Friday, February 9, 2018

The world as a canvas: Vincent Van Gogh's models of the world




An intriguing post by Ilaria Perissi on her blog "boundaries" where she examines in depth the relation of painting and modeling - the latter in the modern sense of using mathematical tools to describe the behavior of complex systems. She goes in depth into describing how Vincent Van Gogh and how his paintings can be seen as models of the world. An excerpt from her post is below, but do read the whole thing; it is fascinating!




The image of the world around us, which we carry in our head, is just a model. Nobody in his head imagines all the world, government or country. He has only selected concepts, and relationships between them, and uses those to represent the real system – Jay Forrester (1971).

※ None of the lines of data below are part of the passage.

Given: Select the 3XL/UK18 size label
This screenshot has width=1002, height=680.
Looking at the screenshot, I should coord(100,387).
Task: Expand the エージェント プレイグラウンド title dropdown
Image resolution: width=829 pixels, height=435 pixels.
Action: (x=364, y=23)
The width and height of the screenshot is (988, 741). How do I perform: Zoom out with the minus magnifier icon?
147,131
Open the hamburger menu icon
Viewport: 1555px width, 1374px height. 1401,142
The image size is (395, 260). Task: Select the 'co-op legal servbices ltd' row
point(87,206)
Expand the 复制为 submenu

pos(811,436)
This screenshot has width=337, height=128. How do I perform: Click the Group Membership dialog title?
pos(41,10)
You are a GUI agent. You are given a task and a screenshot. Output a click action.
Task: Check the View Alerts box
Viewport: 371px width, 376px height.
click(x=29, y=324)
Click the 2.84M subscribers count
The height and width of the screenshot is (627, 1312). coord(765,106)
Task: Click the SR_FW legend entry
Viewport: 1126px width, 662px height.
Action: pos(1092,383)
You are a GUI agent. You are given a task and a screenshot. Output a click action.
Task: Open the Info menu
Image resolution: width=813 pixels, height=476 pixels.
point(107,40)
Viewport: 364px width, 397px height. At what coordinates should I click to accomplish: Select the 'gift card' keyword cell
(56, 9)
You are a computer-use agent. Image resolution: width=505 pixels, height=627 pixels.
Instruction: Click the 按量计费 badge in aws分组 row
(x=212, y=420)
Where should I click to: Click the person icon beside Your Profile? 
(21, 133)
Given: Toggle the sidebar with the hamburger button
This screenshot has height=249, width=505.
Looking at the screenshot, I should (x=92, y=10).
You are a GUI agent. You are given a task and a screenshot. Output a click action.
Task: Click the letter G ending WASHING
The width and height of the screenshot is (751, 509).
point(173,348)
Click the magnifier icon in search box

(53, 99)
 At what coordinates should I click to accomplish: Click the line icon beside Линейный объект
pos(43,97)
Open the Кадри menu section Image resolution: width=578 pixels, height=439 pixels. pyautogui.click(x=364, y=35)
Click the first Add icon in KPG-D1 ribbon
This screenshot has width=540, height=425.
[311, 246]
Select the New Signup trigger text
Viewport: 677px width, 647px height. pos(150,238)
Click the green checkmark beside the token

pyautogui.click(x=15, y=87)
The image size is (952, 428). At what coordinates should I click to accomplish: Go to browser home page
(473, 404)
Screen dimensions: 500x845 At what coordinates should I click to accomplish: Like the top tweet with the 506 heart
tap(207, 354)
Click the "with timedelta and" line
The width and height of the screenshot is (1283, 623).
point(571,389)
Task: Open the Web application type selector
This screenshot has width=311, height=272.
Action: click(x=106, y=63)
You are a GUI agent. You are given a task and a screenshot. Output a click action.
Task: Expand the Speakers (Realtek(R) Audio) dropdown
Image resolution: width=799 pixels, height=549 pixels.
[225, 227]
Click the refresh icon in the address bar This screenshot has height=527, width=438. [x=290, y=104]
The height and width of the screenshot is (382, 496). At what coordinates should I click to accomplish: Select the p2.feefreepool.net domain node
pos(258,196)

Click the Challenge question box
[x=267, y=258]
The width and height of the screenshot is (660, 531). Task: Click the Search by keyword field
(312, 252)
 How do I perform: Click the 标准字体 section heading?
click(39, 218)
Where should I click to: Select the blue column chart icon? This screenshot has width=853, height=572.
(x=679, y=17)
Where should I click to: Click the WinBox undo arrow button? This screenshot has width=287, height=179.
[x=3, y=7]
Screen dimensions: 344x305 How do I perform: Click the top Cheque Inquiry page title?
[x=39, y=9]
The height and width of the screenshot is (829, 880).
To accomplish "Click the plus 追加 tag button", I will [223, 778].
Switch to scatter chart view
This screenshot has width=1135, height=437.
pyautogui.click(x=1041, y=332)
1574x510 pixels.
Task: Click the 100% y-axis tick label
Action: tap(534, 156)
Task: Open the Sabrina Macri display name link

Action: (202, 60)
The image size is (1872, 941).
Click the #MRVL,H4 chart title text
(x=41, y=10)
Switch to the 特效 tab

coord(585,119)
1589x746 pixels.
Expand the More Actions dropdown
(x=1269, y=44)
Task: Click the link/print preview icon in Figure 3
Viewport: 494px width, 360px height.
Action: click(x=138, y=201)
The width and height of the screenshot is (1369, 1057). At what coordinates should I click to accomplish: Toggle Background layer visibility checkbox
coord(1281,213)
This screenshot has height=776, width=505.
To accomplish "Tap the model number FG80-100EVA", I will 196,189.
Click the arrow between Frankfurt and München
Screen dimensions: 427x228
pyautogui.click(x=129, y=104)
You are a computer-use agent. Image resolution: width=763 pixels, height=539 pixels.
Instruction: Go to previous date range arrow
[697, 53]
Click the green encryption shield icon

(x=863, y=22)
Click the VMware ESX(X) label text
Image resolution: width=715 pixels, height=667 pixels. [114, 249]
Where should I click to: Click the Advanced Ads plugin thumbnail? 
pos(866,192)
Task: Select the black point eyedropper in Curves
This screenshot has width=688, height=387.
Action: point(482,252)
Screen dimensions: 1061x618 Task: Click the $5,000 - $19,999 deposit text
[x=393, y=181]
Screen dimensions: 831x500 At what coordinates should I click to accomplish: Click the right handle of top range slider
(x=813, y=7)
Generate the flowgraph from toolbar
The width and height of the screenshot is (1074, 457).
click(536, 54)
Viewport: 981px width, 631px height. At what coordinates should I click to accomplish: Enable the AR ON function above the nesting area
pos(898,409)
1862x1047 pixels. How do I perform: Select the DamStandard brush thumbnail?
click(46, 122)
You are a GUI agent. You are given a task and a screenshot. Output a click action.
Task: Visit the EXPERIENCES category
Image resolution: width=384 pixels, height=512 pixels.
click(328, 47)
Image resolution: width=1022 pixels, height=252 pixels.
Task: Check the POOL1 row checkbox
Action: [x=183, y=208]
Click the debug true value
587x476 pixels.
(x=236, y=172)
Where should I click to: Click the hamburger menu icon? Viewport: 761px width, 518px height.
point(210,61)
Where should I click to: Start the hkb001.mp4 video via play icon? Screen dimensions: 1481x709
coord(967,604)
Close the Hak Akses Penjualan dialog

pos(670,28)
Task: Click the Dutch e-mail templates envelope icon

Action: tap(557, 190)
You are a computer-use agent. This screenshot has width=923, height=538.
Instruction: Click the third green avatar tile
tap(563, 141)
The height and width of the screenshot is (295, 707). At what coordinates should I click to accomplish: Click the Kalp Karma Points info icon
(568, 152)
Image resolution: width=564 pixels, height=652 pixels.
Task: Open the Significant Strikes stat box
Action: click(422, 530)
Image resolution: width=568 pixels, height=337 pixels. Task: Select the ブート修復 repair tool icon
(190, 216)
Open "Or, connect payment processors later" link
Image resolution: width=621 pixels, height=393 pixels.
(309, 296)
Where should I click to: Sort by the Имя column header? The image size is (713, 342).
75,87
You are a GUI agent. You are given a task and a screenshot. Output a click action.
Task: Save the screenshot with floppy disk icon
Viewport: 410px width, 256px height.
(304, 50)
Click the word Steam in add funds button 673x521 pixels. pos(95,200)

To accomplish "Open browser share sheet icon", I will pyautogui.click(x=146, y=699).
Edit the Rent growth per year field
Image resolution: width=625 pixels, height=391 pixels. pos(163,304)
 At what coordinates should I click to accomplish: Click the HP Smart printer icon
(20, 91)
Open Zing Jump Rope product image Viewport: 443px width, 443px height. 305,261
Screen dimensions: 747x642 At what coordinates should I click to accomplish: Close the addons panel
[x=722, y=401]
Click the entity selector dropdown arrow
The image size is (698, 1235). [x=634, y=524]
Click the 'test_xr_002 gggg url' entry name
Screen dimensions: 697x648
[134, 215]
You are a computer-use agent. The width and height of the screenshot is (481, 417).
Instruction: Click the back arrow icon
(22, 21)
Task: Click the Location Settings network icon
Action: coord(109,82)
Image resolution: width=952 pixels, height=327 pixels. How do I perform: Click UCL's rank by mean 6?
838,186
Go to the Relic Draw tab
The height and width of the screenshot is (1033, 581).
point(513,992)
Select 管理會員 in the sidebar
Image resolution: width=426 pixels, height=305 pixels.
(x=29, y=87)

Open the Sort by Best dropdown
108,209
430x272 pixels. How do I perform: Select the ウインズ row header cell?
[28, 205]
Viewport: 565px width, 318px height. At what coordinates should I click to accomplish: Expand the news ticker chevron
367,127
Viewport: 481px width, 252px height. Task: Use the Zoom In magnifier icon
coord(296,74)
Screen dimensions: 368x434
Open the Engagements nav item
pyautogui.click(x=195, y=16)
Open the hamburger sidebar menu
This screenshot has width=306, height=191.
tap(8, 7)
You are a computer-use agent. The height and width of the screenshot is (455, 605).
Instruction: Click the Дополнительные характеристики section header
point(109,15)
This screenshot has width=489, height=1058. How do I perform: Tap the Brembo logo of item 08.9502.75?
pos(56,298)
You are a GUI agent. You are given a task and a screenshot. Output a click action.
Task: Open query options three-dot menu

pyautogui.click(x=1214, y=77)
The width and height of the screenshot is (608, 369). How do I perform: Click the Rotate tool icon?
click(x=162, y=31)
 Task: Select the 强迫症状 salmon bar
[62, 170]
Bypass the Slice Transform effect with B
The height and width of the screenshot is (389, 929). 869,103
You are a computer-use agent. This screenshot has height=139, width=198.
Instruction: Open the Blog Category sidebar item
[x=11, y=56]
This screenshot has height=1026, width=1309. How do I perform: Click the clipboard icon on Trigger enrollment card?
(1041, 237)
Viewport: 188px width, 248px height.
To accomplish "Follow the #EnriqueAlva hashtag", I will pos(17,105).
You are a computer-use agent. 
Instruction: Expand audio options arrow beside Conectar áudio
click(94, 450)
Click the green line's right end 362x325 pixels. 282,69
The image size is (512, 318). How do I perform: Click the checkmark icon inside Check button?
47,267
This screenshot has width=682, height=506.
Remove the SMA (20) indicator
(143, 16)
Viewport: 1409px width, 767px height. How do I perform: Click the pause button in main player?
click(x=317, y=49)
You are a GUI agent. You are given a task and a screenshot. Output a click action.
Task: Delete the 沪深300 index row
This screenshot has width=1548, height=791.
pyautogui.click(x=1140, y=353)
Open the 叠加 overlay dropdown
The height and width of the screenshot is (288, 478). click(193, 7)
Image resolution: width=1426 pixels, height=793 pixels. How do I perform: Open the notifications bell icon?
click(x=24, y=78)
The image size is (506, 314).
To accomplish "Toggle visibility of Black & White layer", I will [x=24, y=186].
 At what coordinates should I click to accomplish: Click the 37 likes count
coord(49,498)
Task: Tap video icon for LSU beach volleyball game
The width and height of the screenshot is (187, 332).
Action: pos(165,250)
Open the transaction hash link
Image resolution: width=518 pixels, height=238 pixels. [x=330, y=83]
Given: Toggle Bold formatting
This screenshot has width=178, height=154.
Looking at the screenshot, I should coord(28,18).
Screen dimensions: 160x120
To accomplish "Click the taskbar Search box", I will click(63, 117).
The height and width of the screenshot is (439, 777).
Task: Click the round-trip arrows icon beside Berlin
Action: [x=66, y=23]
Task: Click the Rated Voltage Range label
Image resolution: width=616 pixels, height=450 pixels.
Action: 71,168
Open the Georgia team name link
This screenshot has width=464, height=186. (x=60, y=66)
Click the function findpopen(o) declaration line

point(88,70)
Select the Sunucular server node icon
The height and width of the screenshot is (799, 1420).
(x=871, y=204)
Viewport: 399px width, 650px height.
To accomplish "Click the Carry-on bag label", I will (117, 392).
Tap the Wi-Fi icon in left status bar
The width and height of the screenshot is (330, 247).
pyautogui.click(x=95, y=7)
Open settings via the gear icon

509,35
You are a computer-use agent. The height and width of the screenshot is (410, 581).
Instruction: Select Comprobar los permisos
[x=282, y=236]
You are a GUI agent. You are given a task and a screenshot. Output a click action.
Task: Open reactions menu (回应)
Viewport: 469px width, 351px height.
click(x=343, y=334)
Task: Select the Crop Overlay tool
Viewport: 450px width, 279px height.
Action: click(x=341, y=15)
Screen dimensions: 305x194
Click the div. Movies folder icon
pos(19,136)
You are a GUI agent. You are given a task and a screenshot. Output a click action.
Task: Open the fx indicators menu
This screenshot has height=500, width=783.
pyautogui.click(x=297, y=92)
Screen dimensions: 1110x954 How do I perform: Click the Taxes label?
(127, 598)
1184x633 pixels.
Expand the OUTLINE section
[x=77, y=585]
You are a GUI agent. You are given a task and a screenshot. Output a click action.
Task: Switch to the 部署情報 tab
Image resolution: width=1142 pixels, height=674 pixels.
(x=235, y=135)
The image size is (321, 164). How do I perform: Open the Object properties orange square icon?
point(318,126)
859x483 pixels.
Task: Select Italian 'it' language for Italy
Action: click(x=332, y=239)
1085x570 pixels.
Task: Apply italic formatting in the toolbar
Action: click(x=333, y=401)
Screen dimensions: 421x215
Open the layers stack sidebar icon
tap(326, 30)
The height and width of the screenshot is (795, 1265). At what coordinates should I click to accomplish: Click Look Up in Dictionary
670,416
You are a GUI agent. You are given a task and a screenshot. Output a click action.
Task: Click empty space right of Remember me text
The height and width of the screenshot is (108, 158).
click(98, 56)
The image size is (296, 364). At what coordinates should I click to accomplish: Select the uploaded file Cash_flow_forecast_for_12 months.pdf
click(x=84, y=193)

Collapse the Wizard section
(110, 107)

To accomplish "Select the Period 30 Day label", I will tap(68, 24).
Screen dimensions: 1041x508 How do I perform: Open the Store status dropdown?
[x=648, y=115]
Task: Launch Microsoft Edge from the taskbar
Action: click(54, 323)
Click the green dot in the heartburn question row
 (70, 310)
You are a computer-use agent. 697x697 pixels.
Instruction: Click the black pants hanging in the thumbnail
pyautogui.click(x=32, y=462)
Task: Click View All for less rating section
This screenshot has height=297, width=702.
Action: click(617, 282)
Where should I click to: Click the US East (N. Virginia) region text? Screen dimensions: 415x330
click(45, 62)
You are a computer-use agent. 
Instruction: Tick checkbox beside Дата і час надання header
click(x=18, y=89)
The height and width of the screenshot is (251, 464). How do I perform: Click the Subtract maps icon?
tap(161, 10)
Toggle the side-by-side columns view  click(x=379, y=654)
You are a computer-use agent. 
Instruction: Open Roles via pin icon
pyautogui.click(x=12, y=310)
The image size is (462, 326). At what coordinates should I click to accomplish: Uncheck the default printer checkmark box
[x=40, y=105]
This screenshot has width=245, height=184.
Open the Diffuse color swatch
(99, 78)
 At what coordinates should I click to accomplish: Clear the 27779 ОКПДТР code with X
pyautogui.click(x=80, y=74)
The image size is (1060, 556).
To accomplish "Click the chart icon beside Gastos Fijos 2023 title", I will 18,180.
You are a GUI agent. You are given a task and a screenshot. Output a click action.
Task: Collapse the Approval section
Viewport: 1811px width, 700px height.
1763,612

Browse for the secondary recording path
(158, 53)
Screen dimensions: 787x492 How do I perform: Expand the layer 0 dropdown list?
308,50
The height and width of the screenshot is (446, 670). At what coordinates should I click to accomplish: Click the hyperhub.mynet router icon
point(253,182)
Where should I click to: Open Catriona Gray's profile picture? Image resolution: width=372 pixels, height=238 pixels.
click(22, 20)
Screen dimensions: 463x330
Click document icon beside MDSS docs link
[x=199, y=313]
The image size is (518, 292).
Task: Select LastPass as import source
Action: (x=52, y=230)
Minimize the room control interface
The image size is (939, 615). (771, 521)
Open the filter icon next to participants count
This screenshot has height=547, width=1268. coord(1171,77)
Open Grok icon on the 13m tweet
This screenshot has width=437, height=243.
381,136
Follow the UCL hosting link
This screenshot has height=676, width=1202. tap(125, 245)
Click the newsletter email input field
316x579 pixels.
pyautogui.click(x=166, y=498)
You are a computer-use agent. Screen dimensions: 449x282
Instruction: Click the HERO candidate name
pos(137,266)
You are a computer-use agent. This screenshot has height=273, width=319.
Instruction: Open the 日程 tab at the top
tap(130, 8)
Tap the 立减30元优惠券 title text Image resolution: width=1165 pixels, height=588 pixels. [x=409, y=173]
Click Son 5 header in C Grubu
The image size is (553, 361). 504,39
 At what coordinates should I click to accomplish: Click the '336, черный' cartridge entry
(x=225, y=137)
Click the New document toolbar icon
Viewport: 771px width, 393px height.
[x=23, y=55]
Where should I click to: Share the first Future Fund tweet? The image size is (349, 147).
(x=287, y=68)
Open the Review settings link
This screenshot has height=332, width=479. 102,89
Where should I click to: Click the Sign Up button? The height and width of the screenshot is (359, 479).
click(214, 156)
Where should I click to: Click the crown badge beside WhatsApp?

Could these sentences represent also a painting process? Is a painter a sort of modeler?  Following the rational of previous words, most of the painters are interested in reporting an image of the world and the paintings are just models of that images, including both the material world as well as the rapresentation of feelings and situations; they are not models of the whole world, but of a set of selected concepts and relationships used to represent a real material system, which could be a landscape, a still life, a portrait, a situation or event, as wars, battles, a sunset or a ‘starry night’, ‘potatoes eaters’  and representation of feelings as in the painting 'Sorrowing Old Man' or 'Two lovers'.

 

 Rread the whole post at Ilaria Perissi's "Boundaries"

Who

Ugo Bardi is a member of the Club of Rome, faculty member of the University of Florence, and the author of "Extracted" (Chelsea Green 2014), "The Seneca Effect" (Springer 2017), and Before the Collapse (Springer 2019)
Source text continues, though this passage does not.